For the better part of an hour the movie gets by on nothing more than the sheer pleasure of seeing the twinkly-eyed Zellweger back on the screen. She hasn’t had a role in six years, and hasn’t been Bridget, her most famous character, in over a decade. So when a now-43-year-old Jones walks into a sad, lonely birthday convinced her work life will be her satisfying replacement for romantic travails, it feels awfully nice to have her driven and desirous of nothing more than self-improvement and self-care. Alas, it’s too good to be true, as a hoookup at a music festival with a mysterious billionaire (Patrick Dempsey) and an unexpected rekindling of passions with her old love (Firth) leave her pregnant. Once more, two men fight for her affections, this time with the ticking time bomb of a DNA test (which she decides to make post-partum instead of an amniocentesis) adding an extra layer of squirmy comic tension.

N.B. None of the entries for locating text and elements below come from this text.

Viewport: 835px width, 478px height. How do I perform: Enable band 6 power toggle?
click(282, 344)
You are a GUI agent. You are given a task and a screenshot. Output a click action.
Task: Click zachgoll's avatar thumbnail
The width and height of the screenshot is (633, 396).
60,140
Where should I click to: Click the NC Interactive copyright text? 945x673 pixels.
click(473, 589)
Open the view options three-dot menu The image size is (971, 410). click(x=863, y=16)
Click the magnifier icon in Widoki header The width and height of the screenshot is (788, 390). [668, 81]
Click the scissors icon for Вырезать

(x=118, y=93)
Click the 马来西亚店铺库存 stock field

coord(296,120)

That’s a decent start to a good Bridget reunion, progressing her story slightly, creating new conflict, upping the stakes, and inviting new handsome middle-aged men into her world. Now she’s committed to having a baby (she bristles at being called a “geriatric mother,” but also recognizes this might be her one chance at pregnancy) and settling into a new aspect of life. To help her do so, she faces the Solomon-like task of figuring out which man gets to raise the baby as her co-parent. Will it be the man she has loved, or the man she could love? Not a bad question. This certainly isn’t a calamitous late sequel. But it lacks its original nimble spark. Running a galumphing 122 minutes, co-writers Fielding, Dan Mazer (Dirty Grandpa), and the great Emma Thompson have simply not enough plot or charm to last. Especially lumpy, there are underfed subplots, forced short cameos for familiar faces past (though Jim Broadbent never hurts), and a central farce with far too much dead air for how urgent its mysteries are. Bridget’s dithering about informing one prospective father of the other, and indeed her confusion about whether biology should inform her choice at all, creates a long, awkward stasis.

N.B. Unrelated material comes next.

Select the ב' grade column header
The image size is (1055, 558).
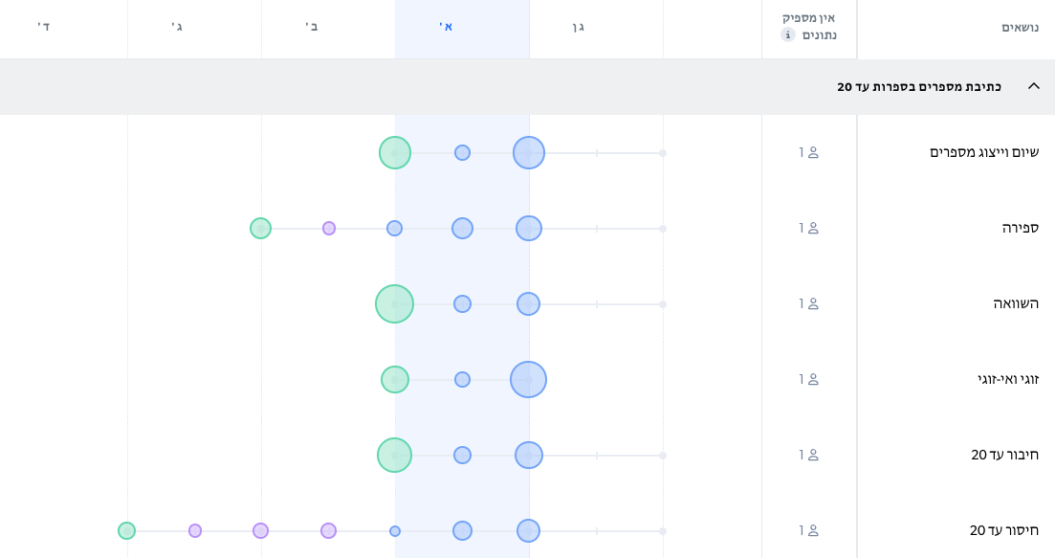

Beyond the wheel-spinning at its center, the movie can’t quite place Bridget in a believable 2016. There’s tepid social media commentary and millennial bashing in the form a new team brought in to run the newsroom where Bridget works. (A few exhausted swipes at man buns, live streams, and hashtags aren’t as nervy as the movie seems to think.) Similarly, an endless gag in which Bridget doesn’t recognize Ed Sheeran falls flat, but not as deadly behind-the-times as an enthusiastic dance floor “Gangnam Style” discussion. What is this? 2012? Ditto the recurring references to a court case and subsequent protest parade concerning a Russian women’s punk band. These are weak distractions from the questions at hand. Who is the father? Who is best for Bridget? Will she finally get her life together? All is answered, and reasonably satisfactorily if you ask me. And Zellweger and Firth are good enough at selling the long history and misty-eyed potential in their relationship. But the distended phoniness around them is more than I could take.